WORK TASK - For the word "Toggle", work out how many lines in the records below contain it and state that count alone.

- - -

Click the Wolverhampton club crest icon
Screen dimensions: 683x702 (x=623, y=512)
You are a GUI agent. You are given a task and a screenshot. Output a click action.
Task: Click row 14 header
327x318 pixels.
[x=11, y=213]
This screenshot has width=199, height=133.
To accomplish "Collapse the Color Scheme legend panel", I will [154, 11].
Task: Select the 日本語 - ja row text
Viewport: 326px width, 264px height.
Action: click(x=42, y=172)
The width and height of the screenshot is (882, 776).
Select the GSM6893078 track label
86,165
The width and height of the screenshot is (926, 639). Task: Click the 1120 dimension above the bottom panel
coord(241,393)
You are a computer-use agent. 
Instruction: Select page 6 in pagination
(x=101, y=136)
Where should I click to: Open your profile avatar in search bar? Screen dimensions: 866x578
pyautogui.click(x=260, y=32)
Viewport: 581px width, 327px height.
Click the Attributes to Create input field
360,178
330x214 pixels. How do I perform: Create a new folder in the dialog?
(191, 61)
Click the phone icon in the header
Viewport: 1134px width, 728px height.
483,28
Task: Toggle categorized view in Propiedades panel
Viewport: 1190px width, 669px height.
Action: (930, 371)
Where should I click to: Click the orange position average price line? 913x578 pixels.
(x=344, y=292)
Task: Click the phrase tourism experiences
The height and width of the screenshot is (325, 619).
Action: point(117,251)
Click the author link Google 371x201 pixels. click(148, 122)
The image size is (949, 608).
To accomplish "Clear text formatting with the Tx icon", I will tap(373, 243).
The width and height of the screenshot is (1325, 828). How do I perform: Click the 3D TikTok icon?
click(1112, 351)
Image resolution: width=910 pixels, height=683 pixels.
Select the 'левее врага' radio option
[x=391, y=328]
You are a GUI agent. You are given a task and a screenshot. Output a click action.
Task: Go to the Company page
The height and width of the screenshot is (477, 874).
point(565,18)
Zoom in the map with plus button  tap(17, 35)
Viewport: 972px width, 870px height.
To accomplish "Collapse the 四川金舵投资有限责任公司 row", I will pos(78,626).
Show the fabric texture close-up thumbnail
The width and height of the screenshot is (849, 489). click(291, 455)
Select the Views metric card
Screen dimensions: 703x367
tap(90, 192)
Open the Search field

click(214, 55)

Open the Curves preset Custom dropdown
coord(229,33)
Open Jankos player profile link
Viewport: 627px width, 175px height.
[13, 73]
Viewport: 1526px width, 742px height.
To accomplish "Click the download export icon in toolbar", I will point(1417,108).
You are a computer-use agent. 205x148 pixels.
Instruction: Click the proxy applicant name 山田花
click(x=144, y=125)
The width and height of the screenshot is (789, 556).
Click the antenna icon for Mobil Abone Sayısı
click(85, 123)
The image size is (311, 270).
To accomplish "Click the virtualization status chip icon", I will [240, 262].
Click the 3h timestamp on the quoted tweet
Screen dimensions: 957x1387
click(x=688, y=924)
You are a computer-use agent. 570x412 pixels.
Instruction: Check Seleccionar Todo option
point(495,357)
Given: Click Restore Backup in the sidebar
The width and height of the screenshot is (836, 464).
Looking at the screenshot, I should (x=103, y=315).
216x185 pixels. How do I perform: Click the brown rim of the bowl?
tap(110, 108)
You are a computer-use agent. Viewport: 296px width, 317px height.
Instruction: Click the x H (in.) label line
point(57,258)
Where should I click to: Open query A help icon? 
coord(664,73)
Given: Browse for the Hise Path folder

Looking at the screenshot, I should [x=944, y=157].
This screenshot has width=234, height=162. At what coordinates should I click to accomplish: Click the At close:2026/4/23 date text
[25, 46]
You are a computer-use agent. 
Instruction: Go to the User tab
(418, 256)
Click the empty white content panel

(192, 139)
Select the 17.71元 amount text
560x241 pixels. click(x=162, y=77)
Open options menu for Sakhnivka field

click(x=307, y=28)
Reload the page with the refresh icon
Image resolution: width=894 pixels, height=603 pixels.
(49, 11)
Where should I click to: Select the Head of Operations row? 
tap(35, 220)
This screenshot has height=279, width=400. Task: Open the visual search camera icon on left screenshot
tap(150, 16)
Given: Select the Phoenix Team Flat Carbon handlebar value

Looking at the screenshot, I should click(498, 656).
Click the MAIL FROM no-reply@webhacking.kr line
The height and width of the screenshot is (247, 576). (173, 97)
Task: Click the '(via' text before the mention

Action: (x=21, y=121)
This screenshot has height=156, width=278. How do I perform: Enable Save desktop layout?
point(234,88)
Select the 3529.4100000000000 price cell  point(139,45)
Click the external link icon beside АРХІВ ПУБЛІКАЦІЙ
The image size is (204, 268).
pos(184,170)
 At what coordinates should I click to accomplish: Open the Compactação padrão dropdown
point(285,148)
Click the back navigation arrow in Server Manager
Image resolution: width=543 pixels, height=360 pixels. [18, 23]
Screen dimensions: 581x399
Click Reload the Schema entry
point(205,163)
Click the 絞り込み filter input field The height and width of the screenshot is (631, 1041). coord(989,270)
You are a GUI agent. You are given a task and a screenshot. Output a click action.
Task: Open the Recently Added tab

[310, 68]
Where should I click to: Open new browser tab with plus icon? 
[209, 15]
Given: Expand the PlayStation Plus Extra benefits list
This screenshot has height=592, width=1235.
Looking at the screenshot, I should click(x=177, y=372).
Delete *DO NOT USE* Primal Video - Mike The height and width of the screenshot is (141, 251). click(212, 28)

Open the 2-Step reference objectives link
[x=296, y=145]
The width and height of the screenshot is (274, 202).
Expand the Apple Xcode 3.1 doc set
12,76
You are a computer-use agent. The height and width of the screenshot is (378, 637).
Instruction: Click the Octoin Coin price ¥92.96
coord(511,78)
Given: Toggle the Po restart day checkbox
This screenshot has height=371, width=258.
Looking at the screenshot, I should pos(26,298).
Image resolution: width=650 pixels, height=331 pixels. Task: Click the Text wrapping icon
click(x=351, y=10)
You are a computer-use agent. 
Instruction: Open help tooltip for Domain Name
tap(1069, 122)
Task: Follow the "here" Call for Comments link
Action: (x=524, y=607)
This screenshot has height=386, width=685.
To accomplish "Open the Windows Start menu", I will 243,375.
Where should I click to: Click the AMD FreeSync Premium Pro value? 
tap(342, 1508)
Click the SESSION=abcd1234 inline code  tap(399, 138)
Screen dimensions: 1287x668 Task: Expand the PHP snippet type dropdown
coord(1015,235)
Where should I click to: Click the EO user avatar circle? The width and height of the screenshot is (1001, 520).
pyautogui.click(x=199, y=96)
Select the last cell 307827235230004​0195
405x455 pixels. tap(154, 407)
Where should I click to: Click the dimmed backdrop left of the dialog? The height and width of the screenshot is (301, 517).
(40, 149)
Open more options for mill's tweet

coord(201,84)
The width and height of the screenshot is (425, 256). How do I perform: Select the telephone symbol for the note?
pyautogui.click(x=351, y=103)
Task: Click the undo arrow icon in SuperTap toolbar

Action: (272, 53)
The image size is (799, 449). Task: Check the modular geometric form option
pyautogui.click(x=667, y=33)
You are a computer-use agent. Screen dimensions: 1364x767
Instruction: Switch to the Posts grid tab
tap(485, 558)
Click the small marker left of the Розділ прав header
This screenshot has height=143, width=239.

- - -

RESULT FOR THIS TASK - 2